The Future of Air C2 and AEW: E-3 Sentry, Threat Technologies and Future Replacement Options

Justin Bronk
Occasional Papers, 5 June 2017
Air Power and Technology, Defence Spending, Equipment and Acquisitions, Military Sciences, UK, UK Defence
This paper assesses the different options available to the RAF in meeting the government’s objective to extend the crucial air C2 capability provided by the E-3D fleet out to at least 2035. It also explores the trends and emerging capabilities that may well shape the final form of the post-2035 replacement for the E-3 across NATO.

The RAF's six E-3D Sentry Air Battle Management and Surveillance (ABM&S), or AWACS, aircraft perform a large number of functions. However, much-needed modernisation and upgrades to the E-3D fleet have not been carried out, which has resulted in it lagging behind the French and US E-3 fleets in terms of both reliability and mission system capacity. This issue was recognised in the 2015 National Security Strategy and Strategic Defence and Security Review (SDSR), which committed the UK government to upgrade and extend the service life of the E-3D fleet until 2035.

The RAF, as with all European NATO air forces, is struggling to provide adequate combat mass from small fleets of highly capable fast jets with insufficient provision of key enablers such as AWACS aircraft and airborne communications nodes. As such, it is not enough to simply ‘go with the plan’ for ABM&S in general and air C2 in particular if there is a more efficient solution to be had by thinking outside the box.

The RAF’s E-3Ds need a £2-billion CSP both to bring them to rough parity with current US and French standards by the mid-2020s and to stretch the fleet out to 2035 in the process. However, the E-3, even in modernised form, is no longer a cutting-edge ABM&S system in a world where proliferating long-range missile systems and emerging non-Western low-observable fighters can force it to stay hundreds of kilometres from contested airspace, placing a higher premium on BLOS communications capacity rather than onboard sensors.

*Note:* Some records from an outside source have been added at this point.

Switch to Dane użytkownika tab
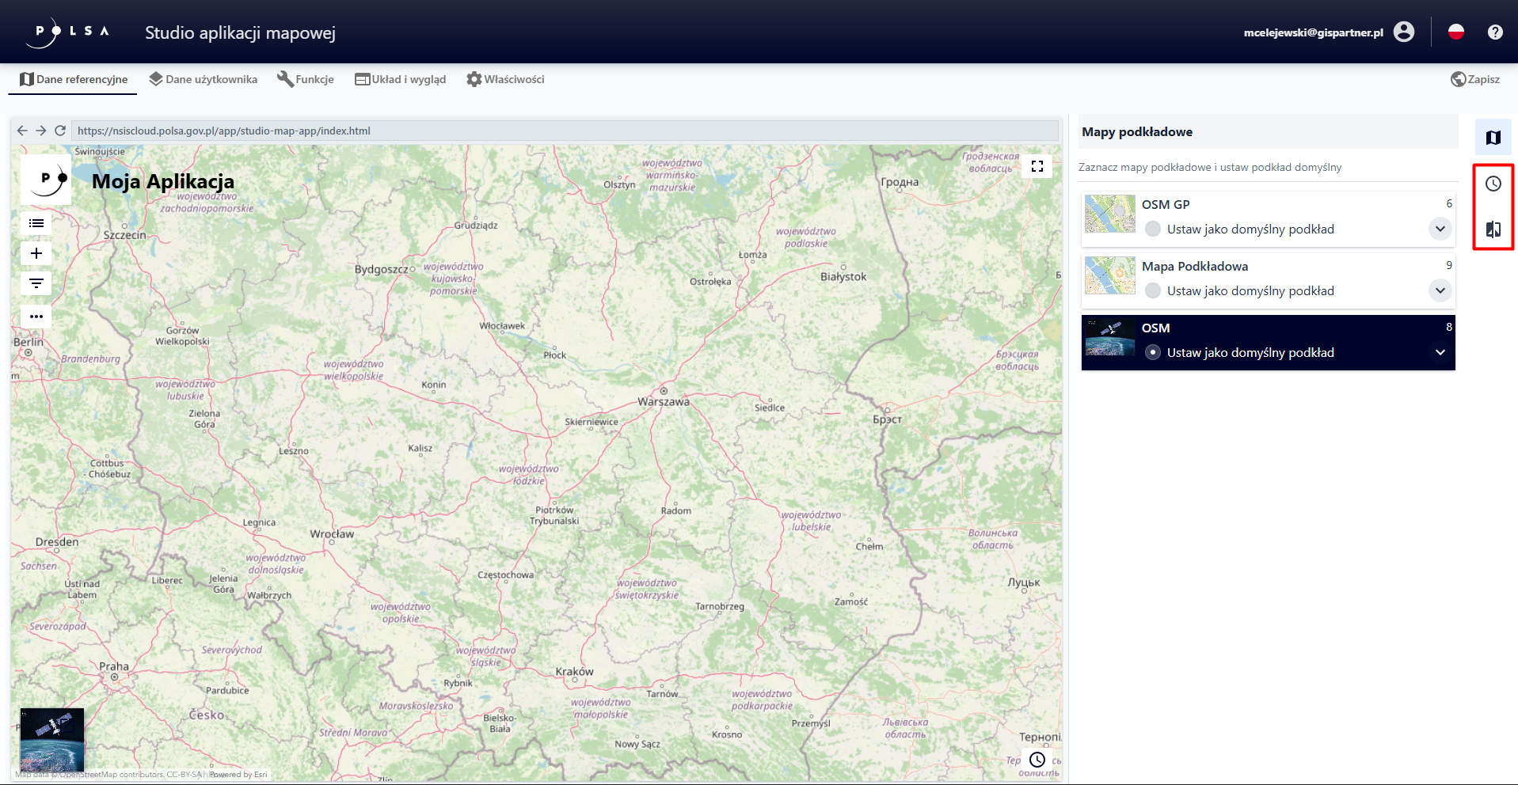 click(204, 79)
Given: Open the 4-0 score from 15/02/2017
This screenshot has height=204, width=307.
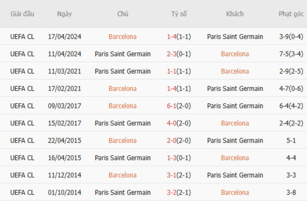Looking at the screenshot, I should 172,123.
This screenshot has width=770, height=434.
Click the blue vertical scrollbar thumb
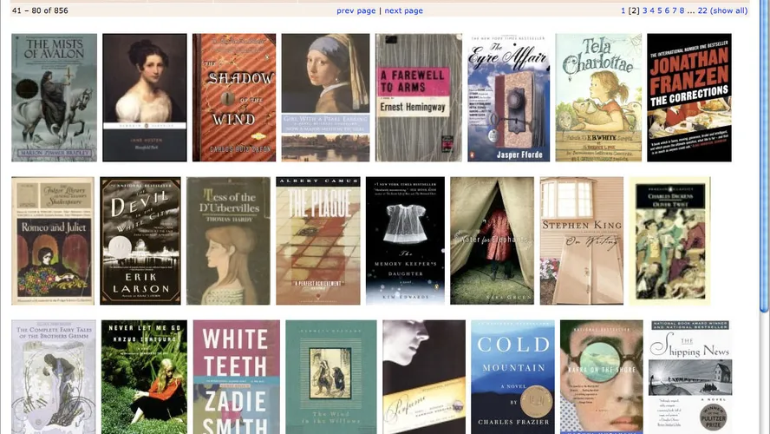click(x=764, y=155)
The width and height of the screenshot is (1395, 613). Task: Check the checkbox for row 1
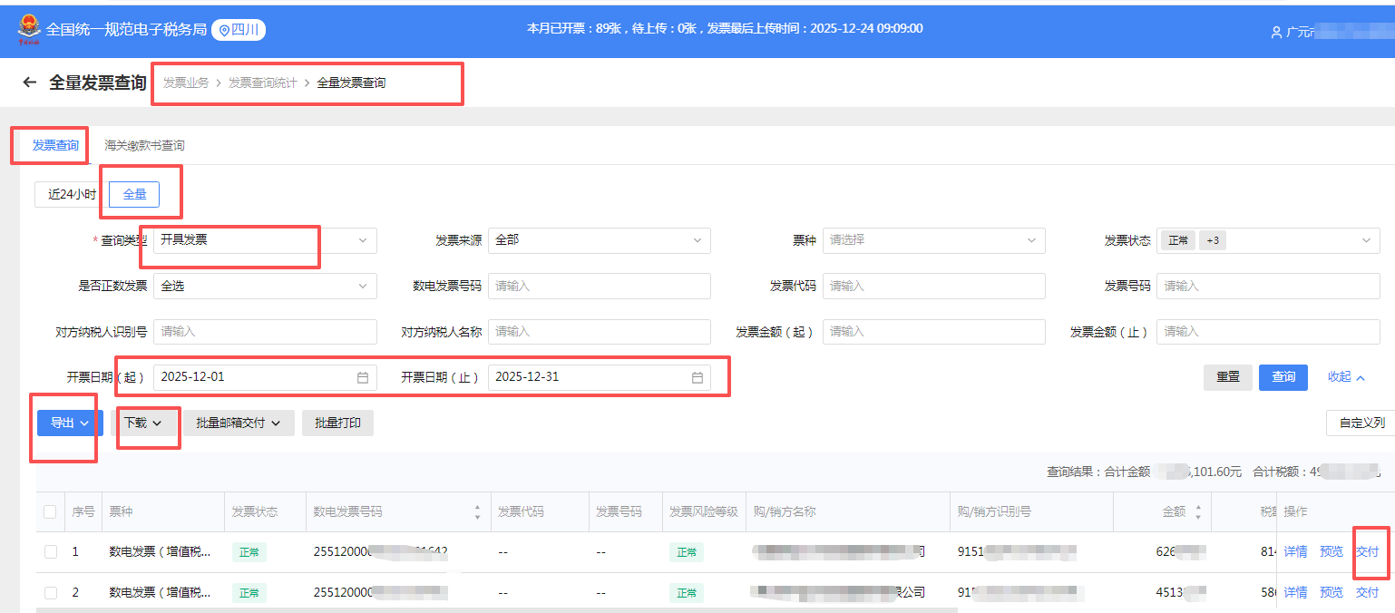pos(51,551)
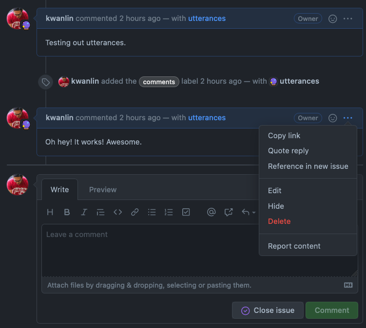Select "Delete" in the comment menu

279,221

Even when it is able to operate closer to the battlespace, the AN/APY-1/2 mechanically scanned radar array common to all E-3s has significant inherent limitations in terms of its ability to detect low-observable, very slow moving and hypersonic threats, unlike more modern AESA-equipped AWACS types already in service with the US Navy and various air forces around the world.

An AESA-equipped ABM&S platform with improved communications node capabilities, based on a commercial-derivative airframe, seems a logical alternative option which could provide the RAF with a more capable and efficient alternative to extending the life of the E-3D over the next 20 years.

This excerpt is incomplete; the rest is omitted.